I'd suggest before looking at specific libraries or technologies listed in the answers here that you pick the right pattern for you, then investigate your specific options.
I have tried PHP-Java bridge(php-java-bridge.sourceforge.net/pjb/) and it works quite well. Basically, we need to run a jar file (JavaBridge.jar) which listens on port(there are several options available like Local socket, 8080 port and so on). Your java class files must be availabe to the JavaBridge in the classpath. You need to include a file Java.inc in your php and you can access the Java classes.
Sure, there are lots of ways, but you said about the limited resource...
IMHO define your own lightweight RPC-like protocol and use sockets on TCP/IP to communicate. Actually in this case there's no need to use full advantages of RPC etc... You need only to define API for this particular case and implement it on both sides. In this case you can serialize your packets to quite small. You can even assign a kind of GUIDs to your remote methods and use them to save the traffic and speed-up your intercommunication.
The advantage of sockets usage is that your solution will be pretty scalable.
You could try the PHP/Java integration.
Also, if the communication is one-way (something like "sendmail for IM"), you could write out the PHP requests to a file and monitor that in your Java app.
I was also faced with this problem recently. The Resin solution above is actually a complete re-write of PHP in Java along the lines of JRuby, Jython and Rhino. It is called Quercus. But I'm guessing for you as it was for me, tossing out your Apache/PHP setup isn't really an option.
And there are more problems with Quercus besides: the free version is GPL, which is tricky if you're developing commercial software (though not as tricky as Resin would like you to believe (but IANAL)) and on top of that the free version doesn't support compiling to byte code, so its basically an interpreter written in Java.

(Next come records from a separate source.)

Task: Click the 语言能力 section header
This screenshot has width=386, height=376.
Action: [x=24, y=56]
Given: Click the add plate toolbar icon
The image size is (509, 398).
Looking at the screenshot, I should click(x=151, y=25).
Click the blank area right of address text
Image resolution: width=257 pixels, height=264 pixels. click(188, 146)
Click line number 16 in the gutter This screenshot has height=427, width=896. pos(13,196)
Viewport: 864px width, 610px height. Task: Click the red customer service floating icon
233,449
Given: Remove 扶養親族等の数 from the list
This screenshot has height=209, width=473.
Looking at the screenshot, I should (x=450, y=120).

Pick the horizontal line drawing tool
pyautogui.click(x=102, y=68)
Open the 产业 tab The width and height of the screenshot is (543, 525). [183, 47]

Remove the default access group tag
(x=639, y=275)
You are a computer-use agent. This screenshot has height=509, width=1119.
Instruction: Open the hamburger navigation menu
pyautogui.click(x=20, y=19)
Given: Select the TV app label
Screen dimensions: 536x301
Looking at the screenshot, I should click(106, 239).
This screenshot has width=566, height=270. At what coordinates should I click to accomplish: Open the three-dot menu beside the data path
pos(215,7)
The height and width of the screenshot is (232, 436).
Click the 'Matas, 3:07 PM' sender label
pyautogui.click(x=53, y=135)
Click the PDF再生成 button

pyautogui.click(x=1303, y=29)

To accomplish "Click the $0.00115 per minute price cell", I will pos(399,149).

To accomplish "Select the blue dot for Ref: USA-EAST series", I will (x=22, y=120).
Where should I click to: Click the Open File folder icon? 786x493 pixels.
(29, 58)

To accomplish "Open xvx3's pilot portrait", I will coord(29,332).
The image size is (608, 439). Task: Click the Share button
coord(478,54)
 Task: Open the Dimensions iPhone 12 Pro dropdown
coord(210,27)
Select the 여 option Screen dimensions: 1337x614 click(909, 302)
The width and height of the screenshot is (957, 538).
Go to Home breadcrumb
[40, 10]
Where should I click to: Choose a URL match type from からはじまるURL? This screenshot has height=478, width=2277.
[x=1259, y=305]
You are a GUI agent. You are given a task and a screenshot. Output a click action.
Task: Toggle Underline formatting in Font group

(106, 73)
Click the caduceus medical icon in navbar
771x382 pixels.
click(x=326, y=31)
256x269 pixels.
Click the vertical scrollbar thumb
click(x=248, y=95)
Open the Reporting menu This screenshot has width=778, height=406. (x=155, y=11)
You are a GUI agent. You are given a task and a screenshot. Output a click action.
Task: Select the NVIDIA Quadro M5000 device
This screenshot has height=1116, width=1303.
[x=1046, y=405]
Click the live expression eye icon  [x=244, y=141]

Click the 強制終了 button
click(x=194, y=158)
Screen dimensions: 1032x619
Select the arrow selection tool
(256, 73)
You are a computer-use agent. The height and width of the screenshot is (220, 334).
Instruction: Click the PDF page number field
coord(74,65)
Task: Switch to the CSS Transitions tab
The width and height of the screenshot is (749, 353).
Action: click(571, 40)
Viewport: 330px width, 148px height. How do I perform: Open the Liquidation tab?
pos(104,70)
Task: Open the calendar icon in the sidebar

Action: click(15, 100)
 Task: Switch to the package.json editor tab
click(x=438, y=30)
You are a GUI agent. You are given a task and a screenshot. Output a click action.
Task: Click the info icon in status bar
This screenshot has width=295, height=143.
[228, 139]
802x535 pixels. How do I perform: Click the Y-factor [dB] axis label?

What I decided on in the end was to just exchange simple messages over HTTP. I used PHP's json_encode()/json_decode() and Java's json-lib to encode the messages in JSON (simple, text-based, good match for data model).
Another interesting and light-weight option would be to have Java generate PHP code and then use PHP include() directive to fetch that over HTTP and execute it. I haven't tried this though.
If its the actual HTTP calls you're concerned about (for performance), neither of these solutions will help there. All I can say is that I haven't had problems with the PHP and Java on the same LAN. My feeling is that it won't be a problem for the vast majority of applications as long as you keep your RPC calls fairly course-grained (which you really should do anyway).
Sorry, this is a bit of a quick answer but: i heard the Resin app server has support for integrating java and PHP.
They claim they can smash php and java together: http://www.caucho.com/resin-3.0/quercus/
I've used resin for serving J2ee applications, but not for its PHP support.
I'd be interested to hear of such adventures.
Why not use web service?
Make a Java layer and put a ws access(Axis, SpringWS, etc...) and the Php access the Java layer using one ws client.
I think it's simple and useful.
I've come across this page which introduces a means to link the two layers. However, it still requires a middle layer (TCP/IP). Moreover, other services may exploit the Java service as well because it accepts all incoming connections.